# DESCRIPTION OF THE TASK
Using the data that follows, output only the lines from the line with "This screenshot has height=669, width=912." up to and including the line with "This screenshot has height=812, width=1507.", exactly, leaving pictures aside.

# RECORD EXTRACTS
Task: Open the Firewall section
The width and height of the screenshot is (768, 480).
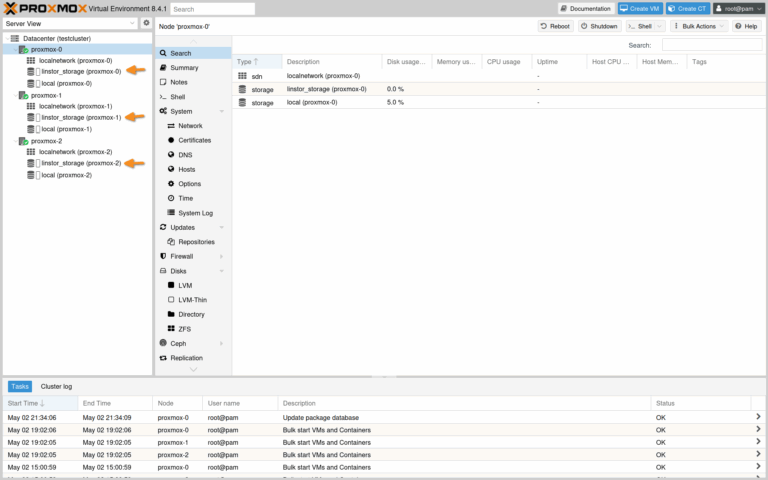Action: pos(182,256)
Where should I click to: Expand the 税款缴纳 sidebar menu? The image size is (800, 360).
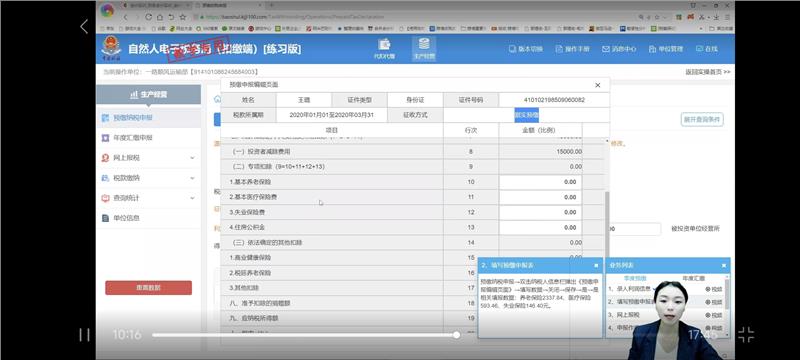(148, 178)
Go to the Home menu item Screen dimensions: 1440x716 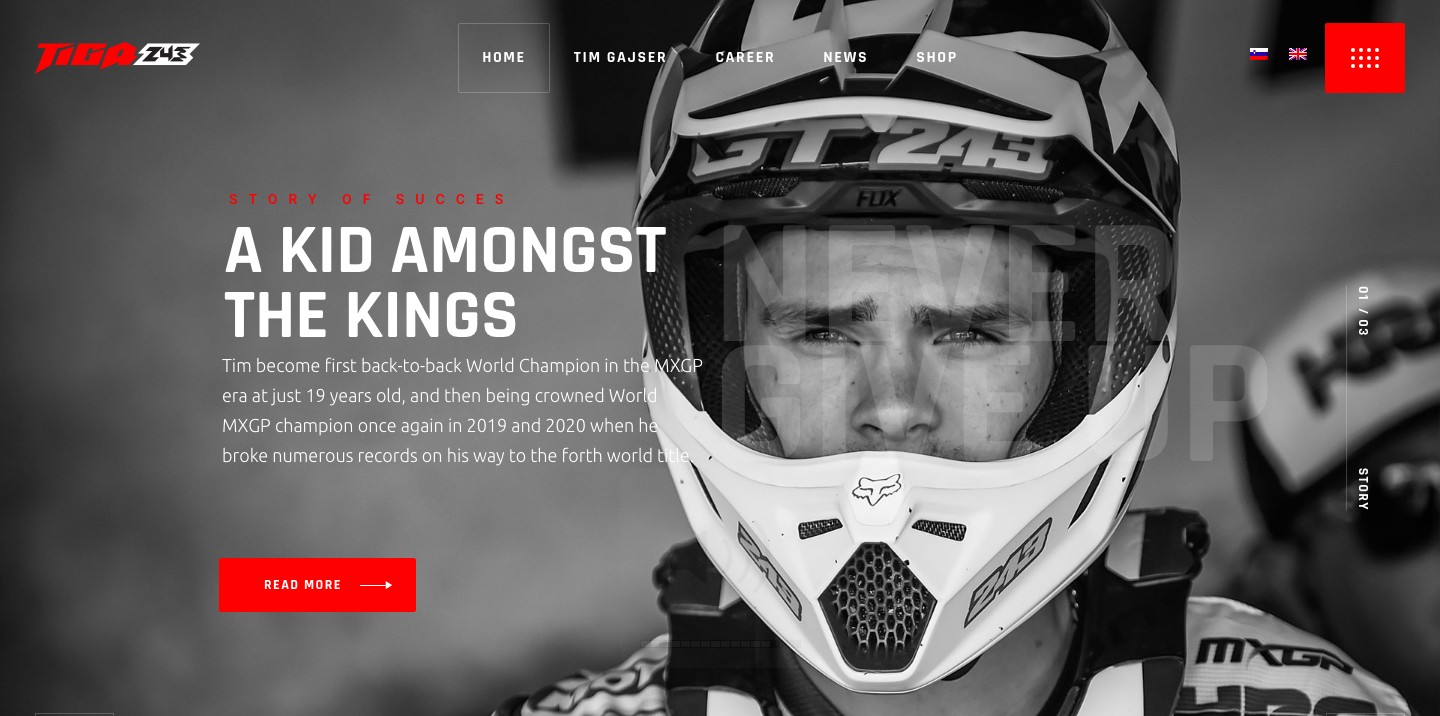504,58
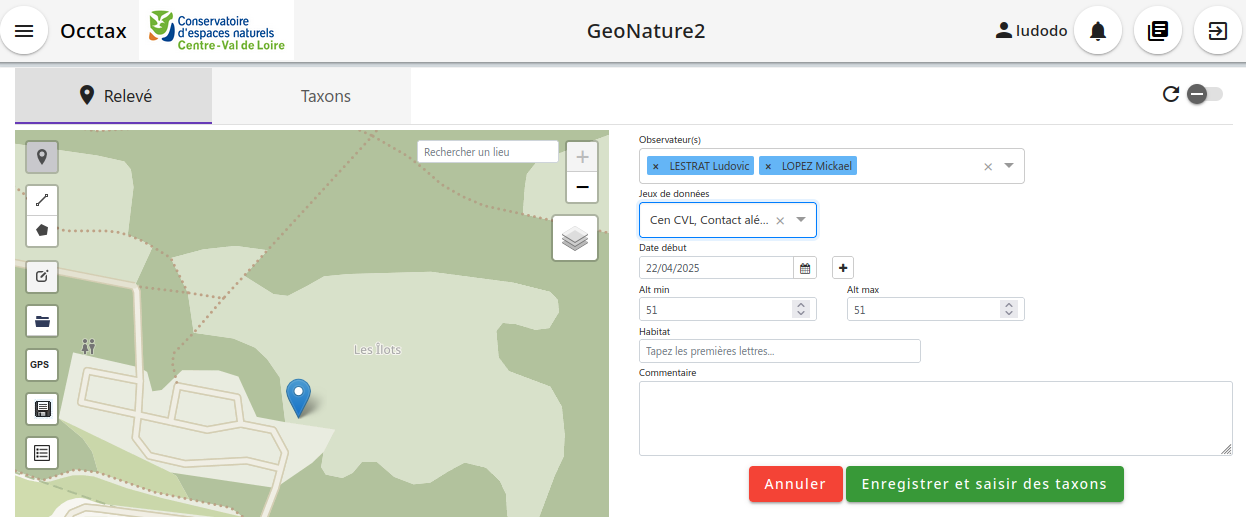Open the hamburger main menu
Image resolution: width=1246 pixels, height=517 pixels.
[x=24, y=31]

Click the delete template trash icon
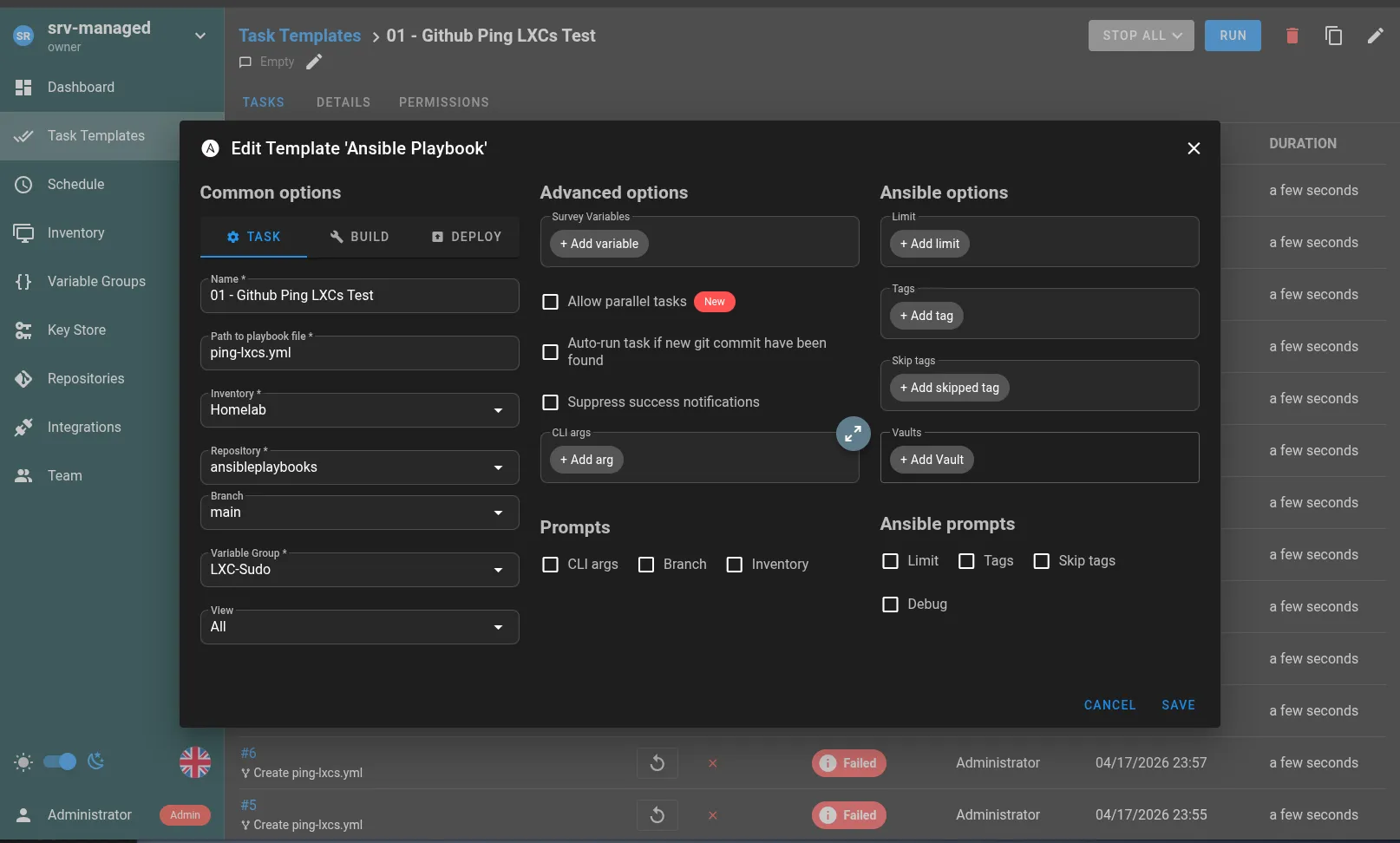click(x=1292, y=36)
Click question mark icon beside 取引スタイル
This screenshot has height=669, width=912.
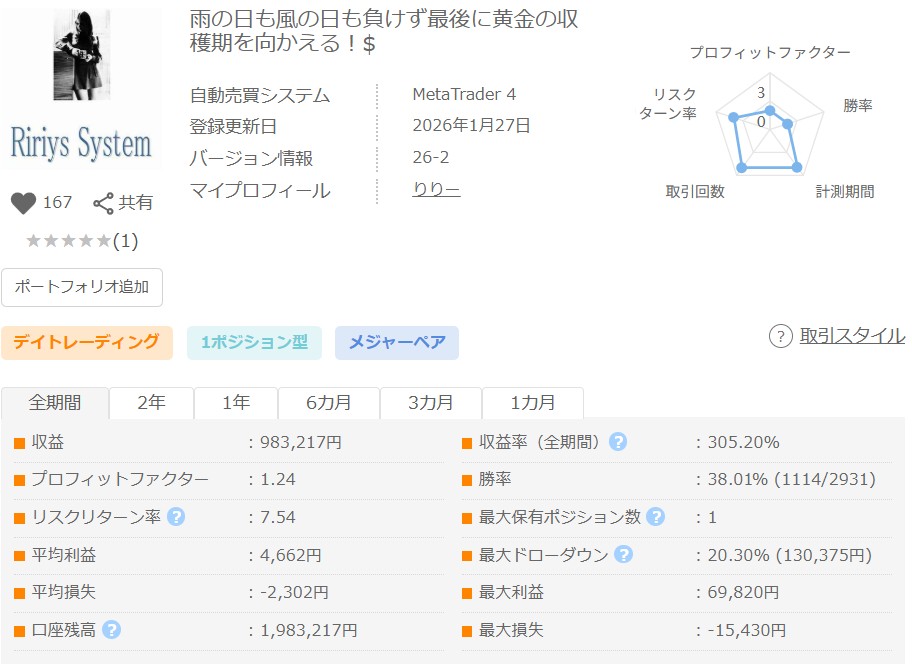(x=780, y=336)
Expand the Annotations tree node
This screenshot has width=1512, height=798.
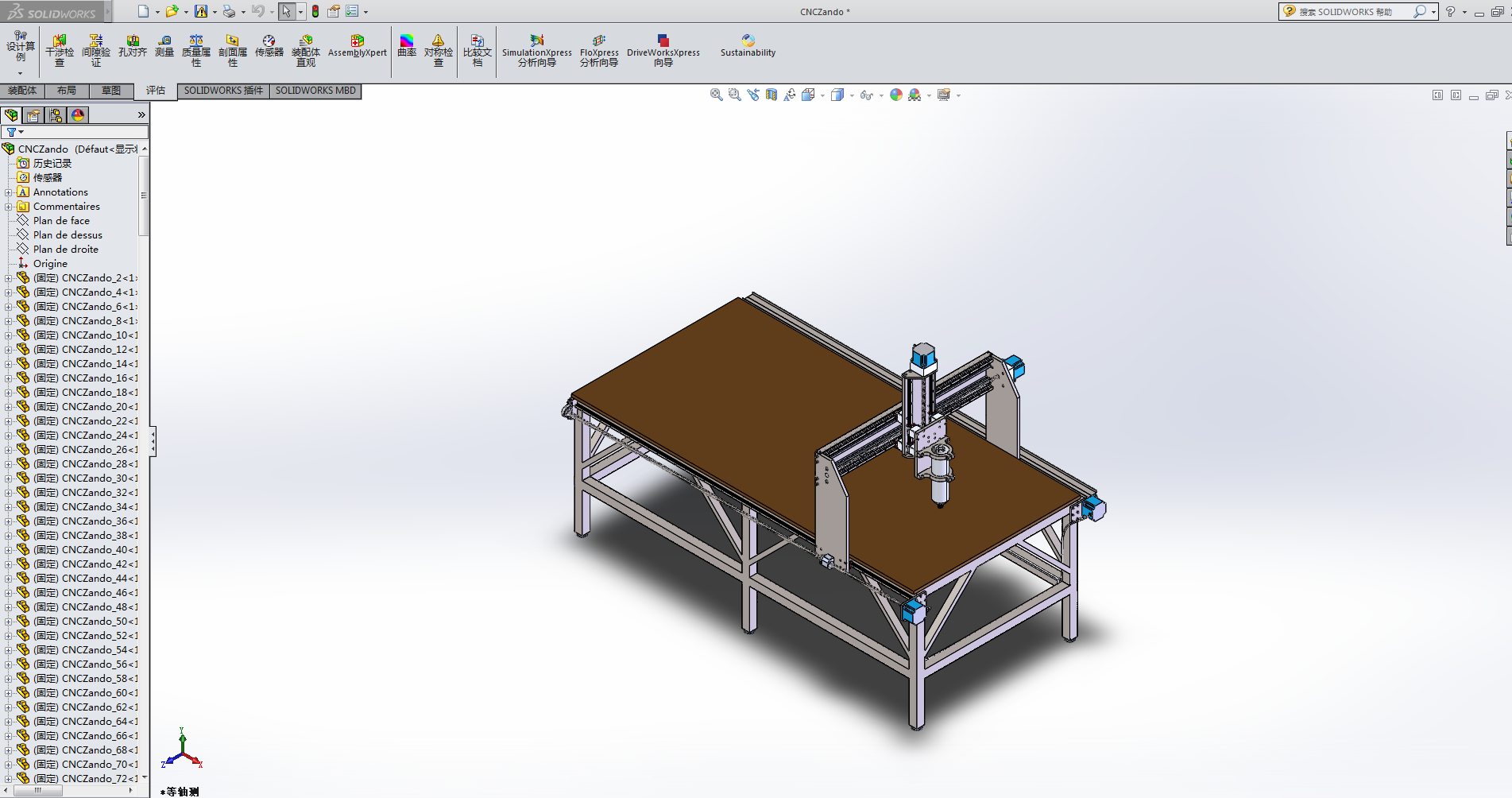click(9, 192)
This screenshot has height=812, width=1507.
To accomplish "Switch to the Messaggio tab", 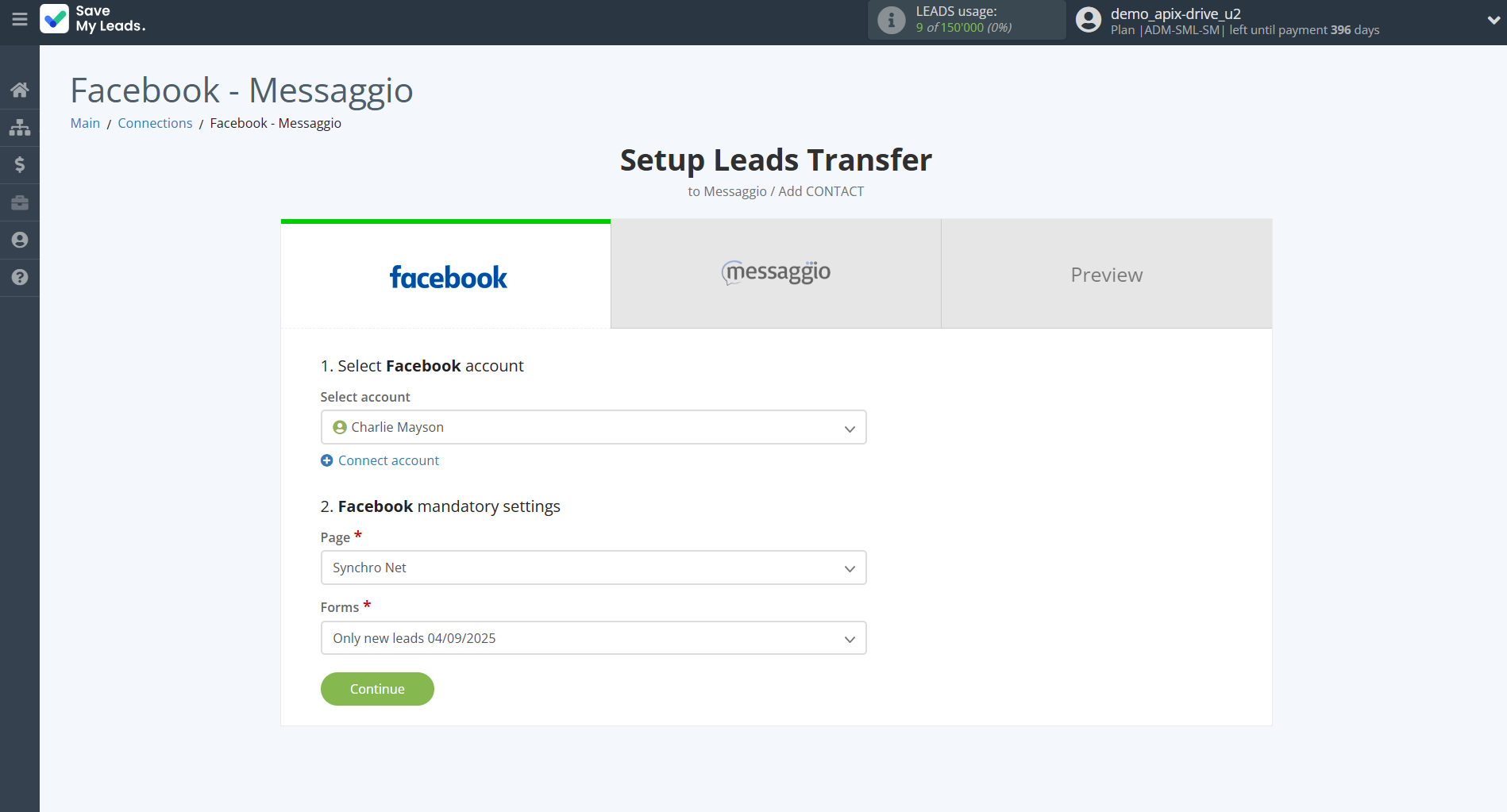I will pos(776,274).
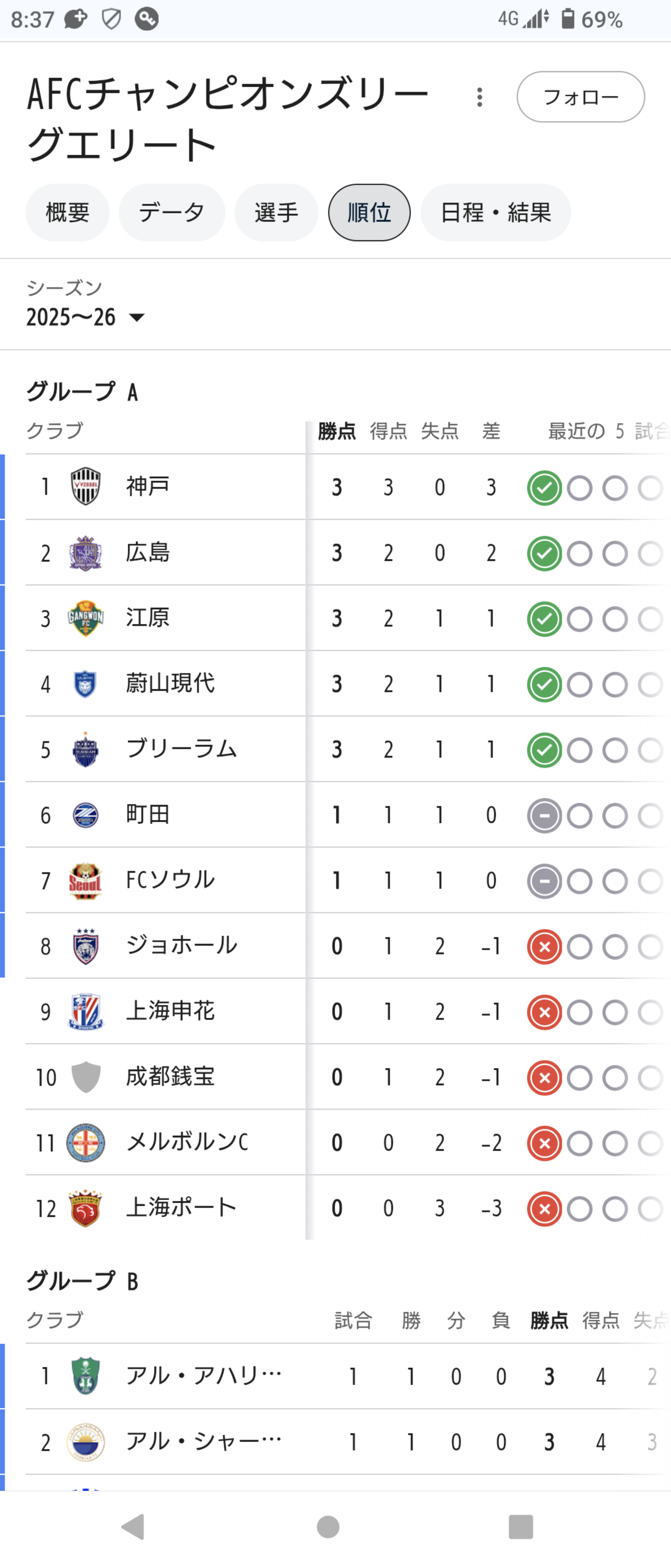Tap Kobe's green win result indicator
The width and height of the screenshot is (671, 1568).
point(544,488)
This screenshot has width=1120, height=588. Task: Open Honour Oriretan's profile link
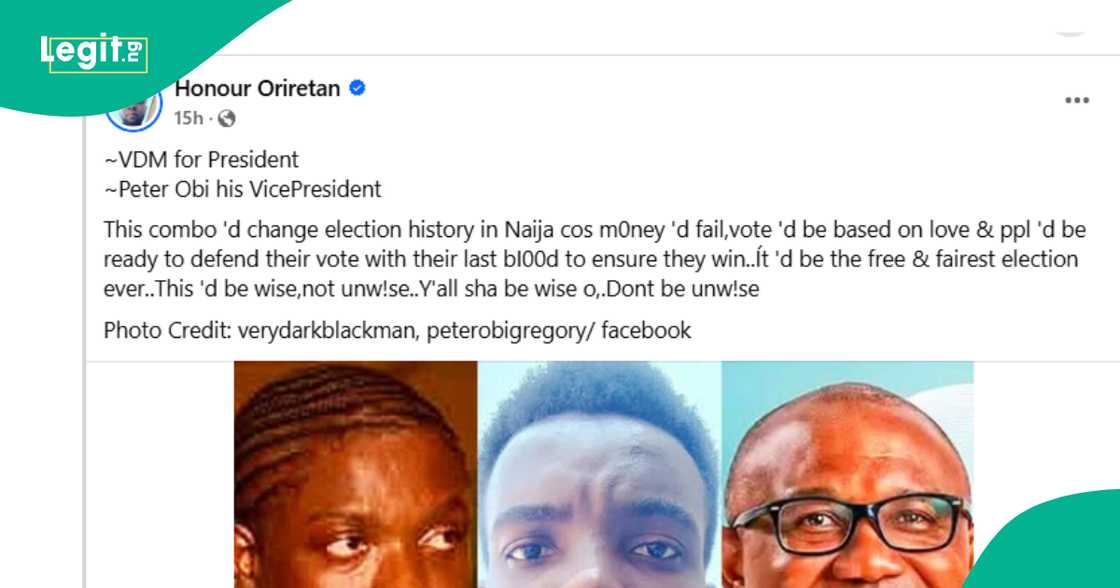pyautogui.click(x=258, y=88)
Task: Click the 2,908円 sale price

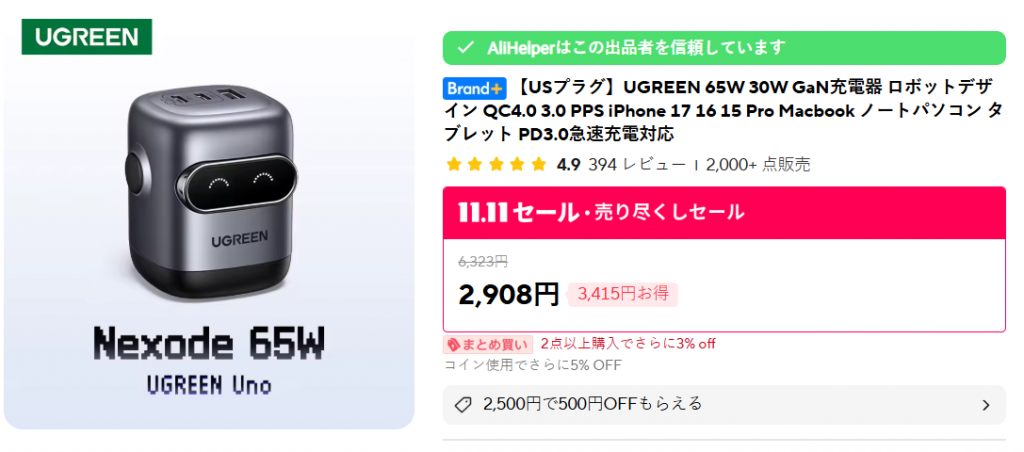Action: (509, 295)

# FINISHED TASK
This screenshot has height=669, width=912.
(x=780, y=336)
Expand the Annotations tree node
This screenshot has width=1512, height=798.
click(9, 192)
This screenshot has height=812, width=1507.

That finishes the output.